La precisione matematica nelle descrizioni e di alcuni incipit fulminanti (come ‹‹Qui lo dico e qui lo nego: a trentasei anni punto a due cose, restare sobria e saldare il conto della mia Mastercard.››) cela però un senso misterioso, tanto che ad una prima lettura i racconti di Robison sembrerebbero quasi degli enigmi. Essi non si presentano come narrazioni compiute con un inizio, uno svolgimento e una fine, ma sono esattamente come gli eventi della vita: accadono, semplicemente. Gli incipit sono in medias res, mentre i finali appaiono come delle interruzioni a volte repentine che lasciano interdetti. Il senso di questi racconti è così sottile che la loro “chiave” può essere rintracciabile nei titoli, i quali spesso segnalano parole tratte dai discorsi dei personaggi, evidenziando quello che potrebbe essere il centro focale del racconto.

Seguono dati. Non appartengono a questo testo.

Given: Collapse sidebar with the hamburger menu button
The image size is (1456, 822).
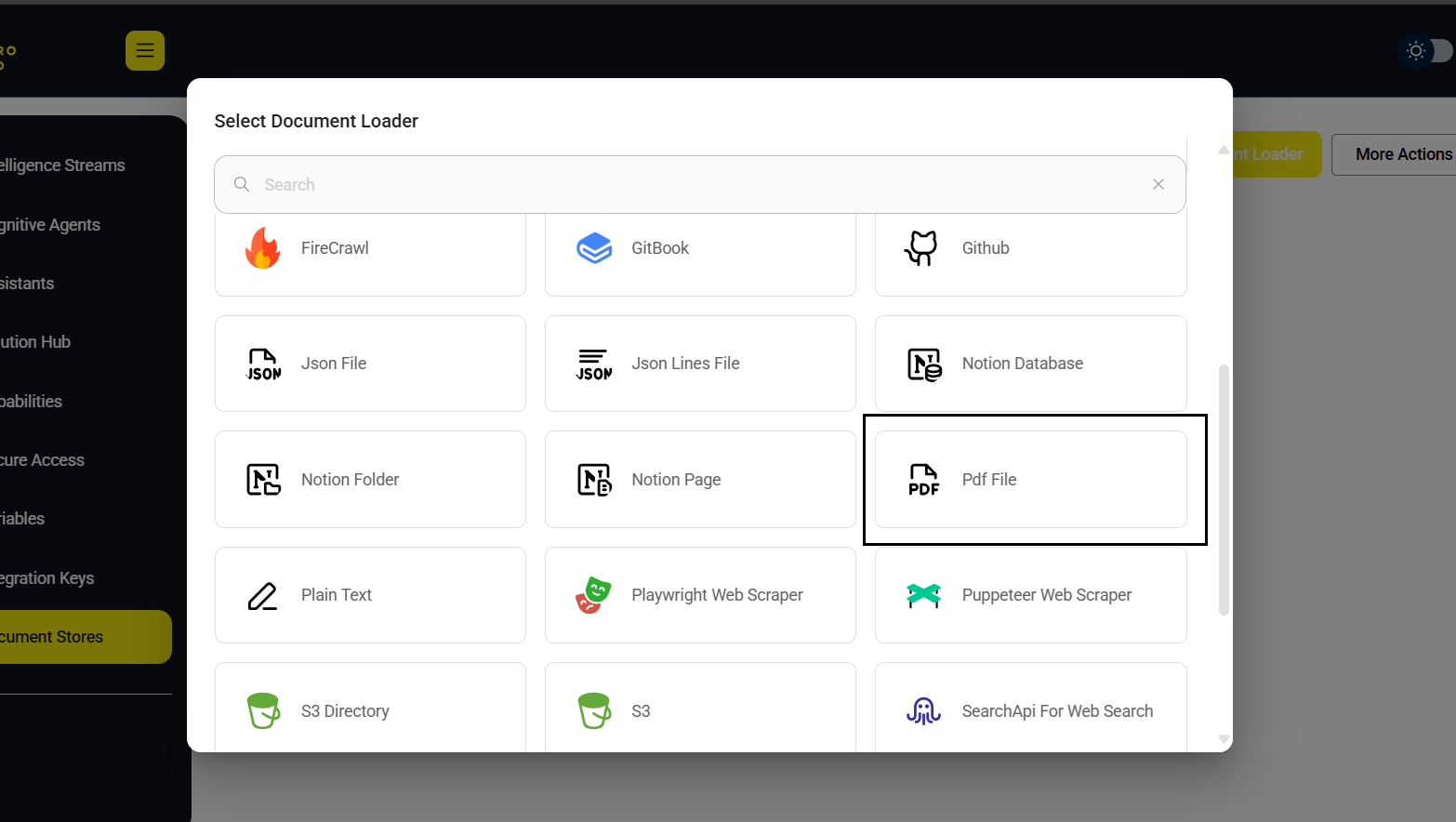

L’iperrealismo della scrittrice americana consiste proprio in questa assenza di espedienti narrativi (almeno visibili) e in una totale riluttanza ad affascinare e a colpire chi legge. Tutto questo è stato definito anche “minimalismo”, etichetta che Robison considera addirittura offensiva; probabilmente si tratta invece di quella “arte senz’arte” a cui possono aspirare solo i grandi scrittori, che nascondono accuratamente la loro abilità al servizio della verità di ciò che raccontano, senza il bisogno di vestire delle parole già così esatte.